• TO BE DONE: Copy out the following records line for line, with no change to any of them.

======

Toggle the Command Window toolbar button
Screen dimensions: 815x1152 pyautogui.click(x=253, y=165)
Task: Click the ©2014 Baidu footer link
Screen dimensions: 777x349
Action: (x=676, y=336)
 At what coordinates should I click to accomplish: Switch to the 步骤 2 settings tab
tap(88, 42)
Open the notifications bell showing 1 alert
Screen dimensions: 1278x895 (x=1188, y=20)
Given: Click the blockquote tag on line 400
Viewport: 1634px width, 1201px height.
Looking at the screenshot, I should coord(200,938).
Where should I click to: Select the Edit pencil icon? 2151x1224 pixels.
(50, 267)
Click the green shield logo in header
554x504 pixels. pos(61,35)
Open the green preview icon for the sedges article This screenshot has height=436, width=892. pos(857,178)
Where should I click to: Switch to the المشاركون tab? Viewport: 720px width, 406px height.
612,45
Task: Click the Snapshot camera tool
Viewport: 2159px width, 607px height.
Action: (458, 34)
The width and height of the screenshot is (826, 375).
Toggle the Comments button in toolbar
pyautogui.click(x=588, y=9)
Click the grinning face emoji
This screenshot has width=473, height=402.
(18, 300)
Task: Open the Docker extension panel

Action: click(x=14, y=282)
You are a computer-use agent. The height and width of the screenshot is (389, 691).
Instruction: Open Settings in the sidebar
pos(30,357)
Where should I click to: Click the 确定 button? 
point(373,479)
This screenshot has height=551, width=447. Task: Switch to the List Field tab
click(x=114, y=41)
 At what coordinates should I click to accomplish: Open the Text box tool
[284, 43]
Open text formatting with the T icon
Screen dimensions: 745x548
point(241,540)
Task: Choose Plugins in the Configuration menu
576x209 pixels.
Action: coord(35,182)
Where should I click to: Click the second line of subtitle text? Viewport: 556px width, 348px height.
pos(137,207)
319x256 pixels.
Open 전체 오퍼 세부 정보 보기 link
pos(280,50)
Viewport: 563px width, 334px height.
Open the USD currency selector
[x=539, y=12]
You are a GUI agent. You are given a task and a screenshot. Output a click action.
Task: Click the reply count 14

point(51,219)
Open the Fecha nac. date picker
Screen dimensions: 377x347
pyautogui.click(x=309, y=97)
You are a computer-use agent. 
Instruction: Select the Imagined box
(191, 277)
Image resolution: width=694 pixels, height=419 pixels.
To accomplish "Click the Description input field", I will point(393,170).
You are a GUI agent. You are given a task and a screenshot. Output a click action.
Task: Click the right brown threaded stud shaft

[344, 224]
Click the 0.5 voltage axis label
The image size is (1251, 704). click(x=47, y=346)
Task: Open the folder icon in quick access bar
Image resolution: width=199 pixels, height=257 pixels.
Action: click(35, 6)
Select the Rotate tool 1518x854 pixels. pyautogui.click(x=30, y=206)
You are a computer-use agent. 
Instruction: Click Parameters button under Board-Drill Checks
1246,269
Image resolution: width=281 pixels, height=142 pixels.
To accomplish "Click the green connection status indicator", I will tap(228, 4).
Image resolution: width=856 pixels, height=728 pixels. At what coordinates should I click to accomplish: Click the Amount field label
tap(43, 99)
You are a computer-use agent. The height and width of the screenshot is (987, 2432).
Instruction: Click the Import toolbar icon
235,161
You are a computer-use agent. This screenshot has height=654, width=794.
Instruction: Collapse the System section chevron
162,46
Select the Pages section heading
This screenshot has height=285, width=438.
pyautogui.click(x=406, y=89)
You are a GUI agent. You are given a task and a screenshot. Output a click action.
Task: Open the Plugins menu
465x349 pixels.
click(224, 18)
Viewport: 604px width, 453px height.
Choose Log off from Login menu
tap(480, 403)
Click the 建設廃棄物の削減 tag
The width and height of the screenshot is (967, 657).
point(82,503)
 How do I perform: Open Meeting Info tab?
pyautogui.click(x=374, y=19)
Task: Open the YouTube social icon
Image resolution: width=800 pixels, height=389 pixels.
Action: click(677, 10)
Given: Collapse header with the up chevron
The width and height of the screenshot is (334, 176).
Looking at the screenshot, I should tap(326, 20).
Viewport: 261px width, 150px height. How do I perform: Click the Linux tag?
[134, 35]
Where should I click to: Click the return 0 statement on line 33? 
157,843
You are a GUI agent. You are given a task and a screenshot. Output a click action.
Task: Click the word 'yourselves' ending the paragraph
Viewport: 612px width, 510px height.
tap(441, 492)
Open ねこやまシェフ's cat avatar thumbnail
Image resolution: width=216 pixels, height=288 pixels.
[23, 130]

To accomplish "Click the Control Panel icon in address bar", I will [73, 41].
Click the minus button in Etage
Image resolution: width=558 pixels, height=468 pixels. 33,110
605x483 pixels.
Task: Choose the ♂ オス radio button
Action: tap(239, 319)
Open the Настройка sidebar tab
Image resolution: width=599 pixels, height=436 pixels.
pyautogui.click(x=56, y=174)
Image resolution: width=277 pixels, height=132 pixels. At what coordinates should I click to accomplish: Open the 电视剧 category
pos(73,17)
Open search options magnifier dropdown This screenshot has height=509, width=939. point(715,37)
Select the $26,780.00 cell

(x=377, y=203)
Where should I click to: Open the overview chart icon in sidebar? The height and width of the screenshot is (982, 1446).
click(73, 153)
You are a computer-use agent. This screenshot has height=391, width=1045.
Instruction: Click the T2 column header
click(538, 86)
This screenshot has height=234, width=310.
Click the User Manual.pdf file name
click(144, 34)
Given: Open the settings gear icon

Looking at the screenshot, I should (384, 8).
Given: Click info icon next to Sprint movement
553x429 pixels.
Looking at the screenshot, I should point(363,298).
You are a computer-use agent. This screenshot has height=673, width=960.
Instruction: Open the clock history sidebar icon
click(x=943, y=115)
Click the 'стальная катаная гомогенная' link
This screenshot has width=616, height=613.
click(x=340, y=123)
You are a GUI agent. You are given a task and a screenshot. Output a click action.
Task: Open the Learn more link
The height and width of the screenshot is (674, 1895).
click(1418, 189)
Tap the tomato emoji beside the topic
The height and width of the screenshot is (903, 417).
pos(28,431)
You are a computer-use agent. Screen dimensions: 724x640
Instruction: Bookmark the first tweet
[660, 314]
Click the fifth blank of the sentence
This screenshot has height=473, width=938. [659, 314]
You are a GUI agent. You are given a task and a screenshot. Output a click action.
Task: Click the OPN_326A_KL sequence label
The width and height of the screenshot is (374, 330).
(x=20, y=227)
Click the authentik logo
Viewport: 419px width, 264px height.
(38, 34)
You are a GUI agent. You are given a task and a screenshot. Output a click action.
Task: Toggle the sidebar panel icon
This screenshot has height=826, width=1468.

======

• SOLVED EXERCISE:
Toggle the Command Window toolbar button
Screen dimensions: 815x1152 pyautogui.click(x=253, y=165)
Task: Click the ©2014 Baidu footer link
Screen dimensions: 777x349
Action: (x=676, y=336)
 At what coordinates should I click to accomplish: Switch to the 步骤 2 settings tab
tap(88, 42)
Open the notifications bell showing 1 alert
Screen dimensions: 1278x895 (x=1188, y=20)
Given: Click the blockquote tag on line 400
Viewport: 1634px width, 1201px height.
Looking at the screenshot, I should coord(200,938).
Where should I click to: Select the Edit pencil icon? 2151x1224 pixels.
(50, 267)
Click the green shield logo in header
554x504 pixels. pos(61,35)
Open the green preview icon for the sedges article This screenshot has height=436, width=892. pos(857,178)
Where should I click to: Switch to the المشاركون tab? Viewport: 720px width, 406px height.
612,45
Task: Click the Snapshot camera tool
Viewport: 2159px width, 607px height.
Action: (458, 34)
The width and height of the screenshot is (826, 375).
Toggle the Comments button in toolbar
pyautogui.click(x=588, y=9)
Click the grinning face emoji
This screenshot has width=473, height=402.
(18, 300)
Task: Open the Docker extension panel

Action: click(x=14, y=282)
You are a computer-use agent. The height and width of the screenshot is (389, 691).
Instruction: Open Settings in the sidebar
pos(30,357)
Where should I click to: Click the 确定 button? 
point(373,479)
This screenshot has height=551, width=447. Task: Switch to the List Field tab
click(x=114, y=41)
 At what coordinates should I click to accomplish: Open the Text box tool
[284, 43]
Open text formatting with the T icon
Screen dimensions: 745x548
point(241,540)
Task: Choose Plugins in the Configuration menu
576x209 pixels.
Action: coord(35,182)
Where should I click to: Click the second line of subtitle text? Viewport: 556px width, 348px height.
pos(137,207)
319x256 pixels.
Open 전체 오퍼 세부 정보 보기 link
pos(280,50)
Viewport: 563px width, 334px height.
Open the USD currency selector
[x=539, y=12]
You are a GUI agent. You are given a task and a screenshot. Output a click action.
Task: Click the reply count 14

point(51,219)
Open the Fecha nac. date picker
Screen dimensions: 377x347
pyautogui.click(x=309, y=97)
You are a computer-use agent. 
Instruction: Select the Imagined box
(191, 277)
Image resolution: width=694 pixels, height=419 pixels.
To accomplish "Click the Description input field", I will point(393,170).
You are a GUI agent. You are given a task and a screenshot. Output a click action.
Task: Click the right brown threaded stud shaft

[344, 224]
Click the 0.5 voltage axis label
The image size is (1251, 704). click(x=47, y=346)
Task: Open the folder icon in quick access bar
Image resolution: width=199 pixels, height=257 pixels.
Action: click(35, 6)
Select the Rotate tool 1518x854 pixels. pyautogui.click(x=30, y=206)
You are a computer-use agent. 
Instruction: Click Parameters button under Board-Drill Checks
1246,269
Image resolution: width=281 pixels, height=142 pixels.
To accomplish "Click the green connection status indicator", I will tap(228, 4).
Image resolution: width=856 pixels, height=728 pixels. At what coordinates should I click to accomplish: Click the Amount field label
tap(43, 99)
You are a computer-use agent. The height and width of the screenshot is (987, 2432).
Instruction: Click the Import toolbar icon
235,161
You are a computer-use agent. This screenshot has height=654, width=794.
Instruction: Collapse the System section chevron
162,46
Select the Pages section heading
This screenshot has height=285, width=438.
pyautogui.click(x=406, y=89)
You are a GUI agent. You are given a task and a screenshot. Output a click action.
Task: Open the Plugins menu
465x349 pixels.
click(224, 18)
Viewport: 604px width, 453px height.
Choose Log off from Login menu
tap(480, 403)
Click the 建設廃棄物の削減 tag
The width and height of the screenshot is (967, 657).
point(82,503)
 How do I perform: Open Meeting Info tab?
pyautogui.click(x=374, y=19)
Task: Open the YouTube social icon
Image resolution: width=800 pixels, height=389 pixels.
Action: click(677, 10)
Given: Collapse header with the up chevron
The width and height of the screenshot is (334, 176).
Looking at the screenshot, I should tap(326, 20).
Viewport: 261px width, 150px height. How do I perform: Click the Linux tag?
[134, 35]
Where should I click to: Click the return 0 statement on line 33? 
157,843
You are a GUI agent. You are given a task and a screenshot. Output a click action.
Task: Click the word 'yourselves' ending the paragraph
Viewport: 612px width, 510px height.
tap(441, 492)
Open ねこやまシェフ's cat avatar thumbnail
Image resolution: width=216 pixels, height=288 pixels.
[23, 130]

To accomplish "Click the Control Panel icon in address bar", I will [73, 41].
Click the minus button in Etage
Image resolution: width=558 pixels, height=468 pixels. 33,110
605x483 pixels.
Task: Choose the ♂ オス radio button
Action: tap(239, 319)
Open the Настройка sidebar tab
Image resolution: width=599 pixels, height=436 pixels.
pyautogui.click(x=56, y=174)
Image resolution: width=277 pixels, height=132 pixels. At what coordinates should I click to accomplish: Open the 电视剧 category
pos(73,17)
Open search options magnifier dropdown This screenshot has height=509, width=939. point(715,37)
Select the $26,780.00 cell

(x=377, y=203)
Where should I click to: Open the overview chart icon in sidebar? The height and width of the screenshot is (982, 1446).
click(73, 153)
You are a computer-use agent. This screenshot has height=391, width=1045.
Instruction: Click the T2 column header
click(538, 86)
This screenshot has height=234, width=310.
Click the User Manual.pdf file name
click(144, 34)
Given: Open the settings gear icon

Looking at the screenshot, I should (384, 8).
Given: Click info icon next to Sprint movement
553x429 pixels.
Looking at the screenshot, I should point(363,298).
You are a computer-use agent. This screenshot has height=673, width=960.
Instruction: Open the clock history sidebar icon
click(x=943, y=115)
Click the 'стальная катаная гомогенная' link
This screenshot has width=616, height=613.
click(x=340, y=123)
You are a GUI agent. You are given a task and a screenshot. Output a click action.
Task: Open the Learn more link
The height and width of the screenshot is (674, 1895).
click(1418, 189)
Tap the tomato emoji beside the topic
The height and width of the screenshot is (903, 417).
pos(28,431)
You are a computer-use agent. Screen dimensions: 724x640
Instruction: Bookmark the first tweet
[660, 314]
Click the fifth blank of the sentence
This screenshot has height=473, width=938. [659, 314]
You are a GUI agent. You are given a task and a screenshot. Output a click action.
Task: Click the OPN_326A_KL sequence label
The width and height of the screenshot is (374, 330).
(x=20, y=227)
Click the authentik logo
Viewport: 419px width, 264px height.
(38, 34)
You are a GUI agent. You are given a task and a screenshot. Output a click action.
Task: Toggle the sidebar panel icon
This screenshot has height=826, width=1468.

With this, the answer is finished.